→ **Goal of the exercise**
I would like every entry below written out exactly.

::: Data shown :::

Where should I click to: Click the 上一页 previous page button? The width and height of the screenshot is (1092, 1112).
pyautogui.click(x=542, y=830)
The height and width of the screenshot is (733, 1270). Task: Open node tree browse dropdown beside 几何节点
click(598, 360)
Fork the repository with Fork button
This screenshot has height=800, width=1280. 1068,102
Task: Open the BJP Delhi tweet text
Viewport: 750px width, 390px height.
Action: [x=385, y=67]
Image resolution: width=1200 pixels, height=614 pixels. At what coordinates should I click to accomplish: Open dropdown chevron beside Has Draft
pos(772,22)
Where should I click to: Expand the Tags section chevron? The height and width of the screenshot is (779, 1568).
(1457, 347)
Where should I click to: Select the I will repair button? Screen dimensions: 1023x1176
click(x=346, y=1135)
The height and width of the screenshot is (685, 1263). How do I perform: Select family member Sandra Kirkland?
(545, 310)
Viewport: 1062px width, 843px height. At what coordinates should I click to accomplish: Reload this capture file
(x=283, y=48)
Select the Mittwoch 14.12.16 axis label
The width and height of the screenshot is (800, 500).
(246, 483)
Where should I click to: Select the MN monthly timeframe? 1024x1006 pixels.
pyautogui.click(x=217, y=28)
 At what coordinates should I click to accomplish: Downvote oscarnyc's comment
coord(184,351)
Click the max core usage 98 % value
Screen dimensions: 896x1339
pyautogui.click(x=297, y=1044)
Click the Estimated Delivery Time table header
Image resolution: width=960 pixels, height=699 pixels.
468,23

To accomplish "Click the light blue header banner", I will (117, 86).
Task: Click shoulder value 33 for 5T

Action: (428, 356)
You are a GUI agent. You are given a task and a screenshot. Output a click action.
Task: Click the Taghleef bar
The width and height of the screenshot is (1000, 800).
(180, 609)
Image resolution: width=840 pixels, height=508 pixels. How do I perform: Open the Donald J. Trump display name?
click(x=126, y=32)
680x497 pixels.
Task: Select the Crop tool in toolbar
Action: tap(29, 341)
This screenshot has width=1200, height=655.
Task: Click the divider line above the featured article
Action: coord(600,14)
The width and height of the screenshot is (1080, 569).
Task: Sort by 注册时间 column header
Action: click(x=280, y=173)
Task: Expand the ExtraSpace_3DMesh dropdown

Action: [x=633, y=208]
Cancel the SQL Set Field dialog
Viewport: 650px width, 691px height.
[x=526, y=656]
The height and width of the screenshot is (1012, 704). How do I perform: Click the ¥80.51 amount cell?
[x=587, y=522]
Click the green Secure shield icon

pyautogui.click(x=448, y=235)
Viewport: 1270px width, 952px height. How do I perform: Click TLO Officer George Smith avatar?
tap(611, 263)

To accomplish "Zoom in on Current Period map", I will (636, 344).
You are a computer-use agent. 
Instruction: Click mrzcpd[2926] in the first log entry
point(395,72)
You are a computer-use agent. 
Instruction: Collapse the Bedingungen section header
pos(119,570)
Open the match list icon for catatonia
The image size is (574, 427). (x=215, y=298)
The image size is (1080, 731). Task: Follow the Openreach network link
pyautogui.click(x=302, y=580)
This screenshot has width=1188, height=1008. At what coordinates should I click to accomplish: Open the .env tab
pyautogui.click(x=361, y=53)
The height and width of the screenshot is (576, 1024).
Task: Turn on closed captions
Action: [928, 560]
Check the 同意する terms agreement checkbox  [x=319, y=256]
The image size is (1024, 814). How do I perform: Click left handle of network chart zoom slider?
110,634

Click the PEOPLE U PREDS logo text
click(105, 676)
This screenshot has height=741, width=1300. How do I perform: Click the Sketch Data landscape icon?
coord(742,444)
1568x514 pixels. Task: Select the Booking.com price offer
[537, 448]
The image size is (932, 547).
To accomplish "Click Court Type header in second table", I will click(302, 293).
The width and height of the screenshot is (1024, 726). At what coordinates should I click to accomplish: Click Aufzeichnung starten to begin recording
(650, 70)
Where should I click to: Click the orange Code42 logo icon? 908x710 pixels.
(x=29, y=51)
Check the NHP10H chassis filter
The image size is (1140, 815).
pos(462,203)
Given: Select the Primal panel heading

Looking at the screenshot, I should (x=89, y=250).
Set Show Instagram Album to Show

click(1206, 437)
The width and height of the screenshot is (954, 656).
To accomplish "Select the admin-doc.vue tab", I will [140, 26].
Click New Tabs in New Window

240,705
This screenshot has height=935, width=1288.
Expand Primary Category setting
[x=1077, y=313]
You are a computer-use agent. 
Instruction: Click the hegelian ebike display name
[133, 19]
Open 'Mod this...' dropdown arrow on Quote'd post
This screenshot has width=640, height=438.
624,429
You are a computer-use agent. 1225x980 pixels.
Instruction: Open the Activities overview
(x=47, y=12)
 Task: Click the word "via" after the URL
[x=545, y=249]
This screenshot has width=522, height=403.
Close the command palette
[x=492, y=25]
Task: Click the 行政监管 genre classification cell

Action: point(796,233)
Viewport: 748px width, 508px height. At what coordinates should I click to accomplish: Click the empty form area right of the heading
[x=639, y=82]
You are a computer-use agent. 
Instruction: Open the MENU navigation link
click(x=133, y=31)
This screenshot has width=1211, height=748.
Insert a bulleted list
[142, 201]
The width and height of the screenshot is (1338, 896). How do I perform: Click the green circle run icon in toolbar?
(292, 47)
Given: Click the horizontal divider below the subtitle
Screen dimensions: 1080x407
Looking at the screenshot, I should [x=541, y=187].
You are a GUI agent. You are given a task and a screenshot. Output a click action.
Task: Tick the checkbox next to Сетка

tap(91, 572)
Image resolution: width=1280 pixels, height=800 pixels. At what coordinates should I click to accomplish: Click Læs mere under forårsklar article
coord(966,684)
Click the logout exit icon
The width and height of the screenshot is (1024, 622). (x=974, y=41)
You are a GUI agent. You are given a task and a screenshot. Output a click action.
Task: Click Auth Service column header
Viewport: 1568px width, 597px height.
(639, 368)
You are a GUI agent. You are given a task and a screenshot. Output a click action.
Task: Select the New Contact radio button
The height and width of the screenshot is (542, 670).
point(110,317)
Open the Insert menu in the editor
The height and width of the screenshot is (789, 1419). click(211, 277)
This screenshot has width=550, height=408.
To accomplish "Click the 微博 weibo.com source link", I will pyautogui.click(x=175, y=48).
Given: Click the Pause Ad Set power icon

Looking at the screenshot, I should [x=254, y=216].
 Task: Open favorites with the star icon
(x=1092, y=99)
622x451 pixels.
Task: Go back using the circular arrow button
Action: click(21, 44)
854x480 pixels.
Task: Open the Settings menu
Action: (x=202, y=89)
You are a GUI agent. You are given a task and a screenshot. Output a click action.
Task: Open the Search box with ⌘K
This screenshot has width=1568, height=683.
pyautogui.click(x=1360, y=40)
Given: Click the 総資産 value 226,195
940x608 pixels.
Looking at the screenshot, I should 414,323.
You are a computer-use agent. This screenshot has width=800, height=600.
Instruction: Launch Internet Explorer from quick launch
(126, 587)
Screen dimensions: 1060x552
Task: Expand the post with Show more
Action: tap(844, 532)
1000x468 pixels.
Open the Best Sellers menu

:::

→ **Response area**
Where should I click to: Click the 上一页 previous page button? The width and height of the screenshot is (1092, 1112).
pyautogui.click(x=542, y=830)
The height and width of the screenshot is (733, 1270). Task: Open node tree browse dropdown beside 几何节点
click(598, 360)
Fork the repository with Fork button
This screenshot has height=800, width=1280. 1068,102
Task: Open the BJP Delhi tweet text
Viewport: 750px width, 390px height.
Action: [x=385, y=67]
Image resolution: width=1200 pixels, height=614 pixels. At what coordinates should I click to accomplish: Open dropdown chevron beside Has Draft
pos(772,22)
Where should I click to: Expand the Tags section chevron? The height and width of the screenshot is (779, 1568).
(1457, 347)
Where should I click to: Select the I will repair button? Screen dimensions: 1023x1176
click(x=346, y=1135)
The height and width of the screenshot is (685, 1263). How do I perform: Select family member Sandra Kirkland?
(545, 310)
Viewport: 1062px width, 843px height. At what coordinates should I click to accomplish: Reload this capture file
(x=283, y=48)
Select the Mittwoch 14.12.16 axis label
The width and height of the screenshot is (800, 500).
(246, 483)
Where should I click to: Select the MN monthly timeframe? 1024x1006 pixels.
pyautogui.click(x=217, y=28)
 At what coordinates should I click to accomplish: Downvote oscarnyc's comment
coord(184,351)
Click the max core usage 98 % value
Screen dimensions: 896x1339
pyautogui.click(x=297, y=1044)
Click the Estimated Delivery Time table header
Image resolution: width=960 pixels, height=699 pixels.
468,23

To accomplish "Click the light blue header banner", I will (117, 86).
Task: Click shoulder value 33 for 5T

Action: (428, 356)
You are a GUI agent. You are given a task and a screenshot. Output a click action.
Task: Click the Taghleef bar
The width and height of the screenshot is (1000, 800).
(180, 609)
Image resolution: width=840 pixels, height=508 pixels. How do I perform: Open the Donald J. Trump display name?
click(x=126, y=32)
680x497 pixels.
Task: Select the Crop tool in toolbar
Action: tap(29, 341)
This screenshot has width=1200, height=655.
Task: Click the divider line above the featured article
Action: coord(600,14)
The width and height of the screenshot is (1080, 569).
Task: Sort by 注册时间 column header
Action: click(x=280, y=173)
Task: Expand the ExtraSpace_3DMesh dropdown

Action: [x=633, y=208]
Cancel the SQL Set Field dialog
Viewport: 650px width, 691px height.
[x=526, y=656]
The height and width of the screenshot is (1012, 704). How do I perform: Click the ¥80.51 amount cell?
[x=587, y=522]
Click the green Secure shield icon

pyautogui.click(x=448, y=235)
Viewport: 1270px width, 952px height. How do I perform: Click TLO Officer George Smith avatar?
tap(611, 263)

To accomplish "Zoom in on Current Period map", I will (636, 344).
You are a computer-use agent. 
Instruction: Click mrzcpd[2926] in the first log entry
point(395,72)
You are a computer-use agent. 
Instruction: Collapse the Bedingungen section header
pos(119,570)
Open the match list icon for catatonia
The image size is (574, 427). (x=215, y=298)
The image size is (1080, 731). Task: Follow the Openreach network link
pyautogui.click(x=302, y=580)
This screenshot has width=1188, height=1008. At what coordinates should I click to accomplish: Open the .env tab
pyautogui.click(x=361, y=53)
The height and width of the screenshot is (576, 1024).
Task: Turn on closed captions
Action: [928, 560]
Check the 同意する terms agreement checkbox  [x=319, y=256]
The image size is (1024, 814). How do I perform: Click left handle of network chart zoom slider?
110,634

Click the PEOPLE U PREDS logo text
click(105, 676)
This screenshot has height=741, width=1300. How do I perform: Click the Sketch Data landscape icon?
coord(742,444)
1568x514 pixels. Task: Select the Booking.com price offer
[537, 448]
The image size is (932, 547).
To accomplish "Click Court Type header in second table", I will click(302, 293).
The width and height of the screenshot is (1024, 726). At what coordinates should I click to accomplish: Click Aufzeichnung starten to begin recording
(650, 70)
Where should I click to: Click the orange Code42 logo icon? 908x710 pixels.
(x=29, y=51)
Check the NHP10H chassis filter
The image size is (1140, 815).
pos(462,203)
Given: Select the Primal panel heading

Looking at the screenshot, I should (x=89, y=250).
Set Show Instagram Album to Show

click(1206, 437)
The width and height of the screenshot is (954, 656).
To accomplish "Select the admin-doc.vue tab", I will [140, 26].
Click New Tabs in New Window

240,705
This screenshot has height=935, width=1288.
Expand Primary Category setting
[x=1077, y=313]
You are a computer-use agent. 
Instruction: Click the hegelian ebike display name
[133, 19]
Open 'Mod this...' dropdown arrow on Quote'd post
This screenshot has width=640, height=438.
624,429
You are a computer-use agent. 1225x980 pixels.
Instruction: Open the Activities overview
(x=47, y=12)
 Task: Click the word "via" after the URL
[x=545, y=249]
This screenshot has width=522, height=403.
Close the command palette
[x=492, y=25]
Task: Click the 行政监管 genre classification cell

Action: point(796,233)
Viewport: 748px width, 508px height. At what coordinates should I click to accomplish: Click the empty form area right of the heading
[x=639, y=82]
You are a computer-use agent. 
Instruction: Open the MENU navigation link
click(x=133, y=31)
This screenshot has width=1211, height=748.
Insert a bulleted list
[142, 201]
The width and height of the screenshot is (1338, 896). How do I perform: Click the green circle run icon in toolbar?
(292, 47)
Given: Click the horizontal divider below the subtitle
Screen dimensions: 1080x407
Looking at the screenshot, I should [x=541, y=187].
You are a GUI agent. You are given a task and a screenshot. Output a click action.
Task: Tick the checkbox next to Сетка

tap(91, 572)
Image resolution: width=1280 pixels, height=800 pixels. At what coordinates should I click to accomplish: Click Læs mere under forårsklar article
coord(966,684)
Click the logout exit icon
The width and height of the screenshot is (1024, 622). (x=974, y=41)
You are a GUI agent. You are given a task and a screenshot. Output a click action.
Task: Click Auth Service column header
Viewport: 1568px width, 597px height.
(639, 368)
You are a GUI agent. You are given a task and a screenshot. Output a click action.
Task: Select the New Contact radio button
The height and width of the screenshot is (542, 670).
point(110,317)
Open the Insert menu in the editor
The height and width of the screenshot is (789, 1419). click(211, 277)
This screenshot has width=550, height=408.
To accomplish "Click the 微博 weibo.com source link", I will pyautogui.click(x=175, y=48).
Given: Click the Pause Ad Set power icon

Looking at the screenshot, I should [x=254, y=216].
 Task: Open favorites with the star icon
(x=1092, y=99)
622x451 pixels.
Task: Go back using the circular arrow button
Action: click(21, 44)
854x480 pixels.
Task: Open the Settings menu
Action: (x=202, y=89)
You are a GUI agent. You are given a task and a screenshot. Output a click action.
Task: Open the Search box with ⌘K
This screenshot has width=1568, height=683.
pyautogui.click(x=1360, y=40)
Given: Click the 総資産 value 226,195
940x608 pixels.
Looking at the screenshot, I should 414,323.
You are a computer-use agent. This screenshot has width=800, height=600.
Instruction: Launch Internet Explorer from quick launch
(126, 587)
Screen dimensions: 1060x552
Task: Expand the post with Show more
Action: tap(844, 532)
1000x468 pixels.
Open the Best Sellers menu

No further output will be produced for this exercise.